__Task to complete__: Render the listing below as a JSON list of strings, one string per line with blank lines skipped, and omit the pictures.

(Word and element location listing)
• • •

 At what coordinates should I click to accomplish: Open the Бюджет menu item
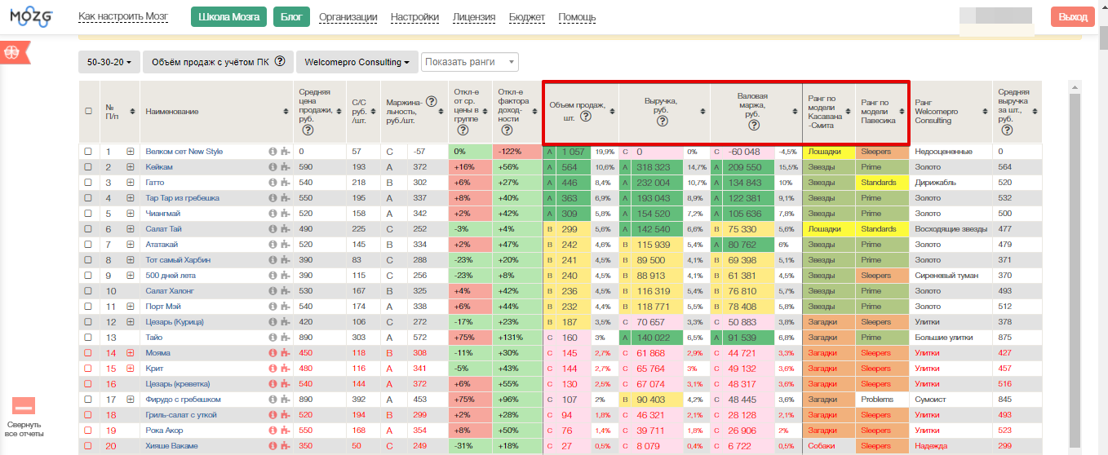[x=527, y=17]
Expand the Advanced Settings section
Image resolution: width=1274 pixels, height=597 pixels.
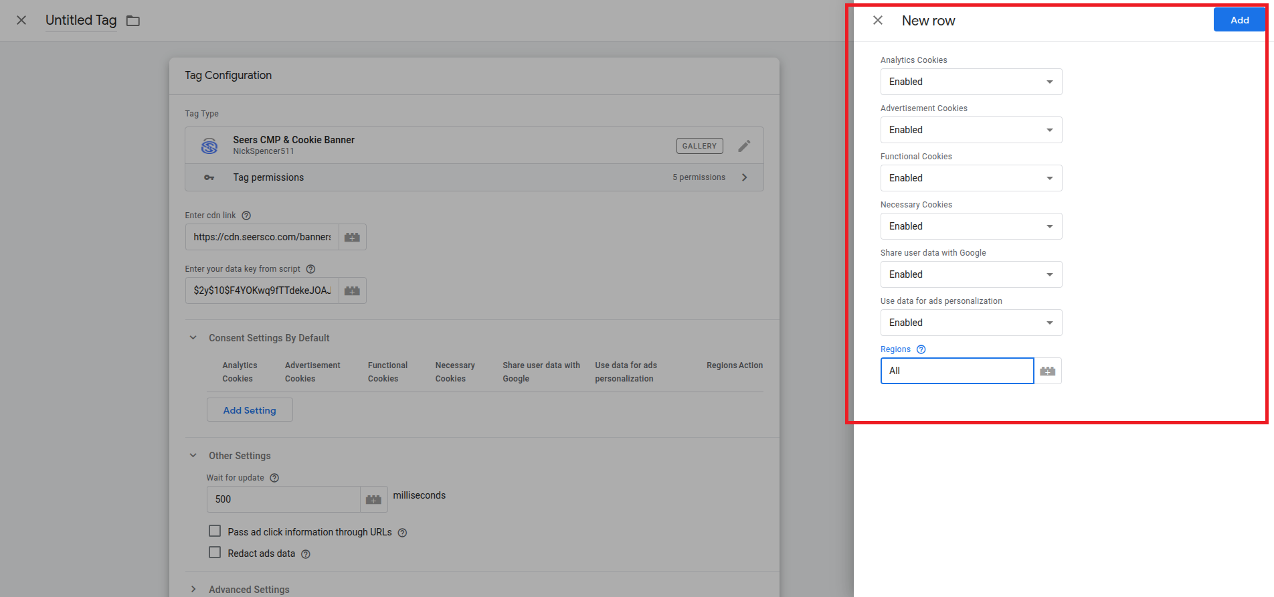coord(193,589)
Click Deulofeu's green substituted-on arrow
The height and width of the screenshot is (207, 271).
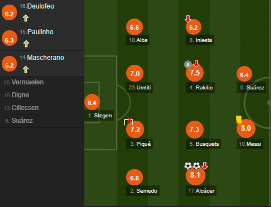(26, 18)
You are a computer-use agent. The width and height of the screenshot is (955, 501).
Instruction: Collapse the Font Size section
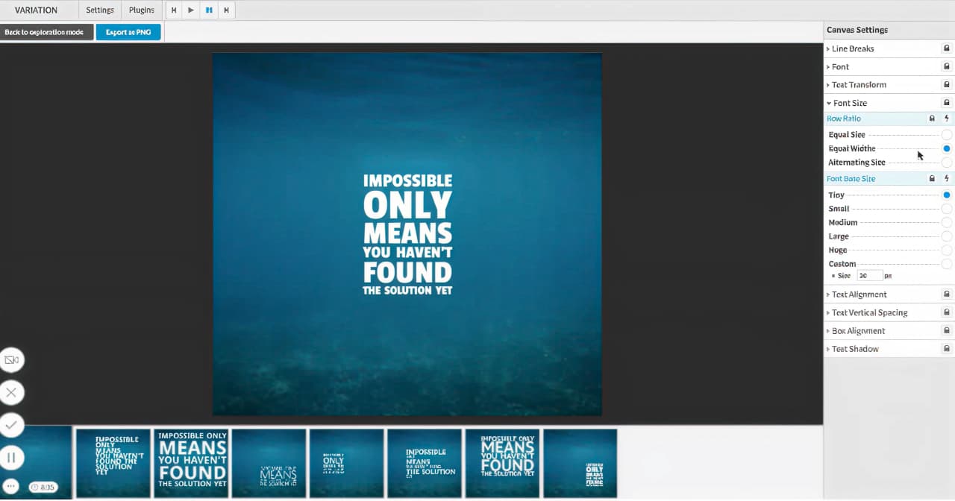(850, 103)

• • •

__Exercise answer__:
[
  " At what coordinates should I click to accomplish: Open the Бюджет menu item",
  "[x=527, y=17]",
  "Expand the Advanced Settings section",
  "Image resolution: width=1274 pixels, height=597 pixels.",
  "coord(193,589)",
  "Click Deulofeu's green substituted-on arrow",
  "The height and width of the screenshot is (207, 271).",
  "(26, 18)",
  "You are a computer-use agent. The width and height of the screenshot is (955, 501).",
  "Instruction: Collapse the Font Size section",
  "(850, 103)"
]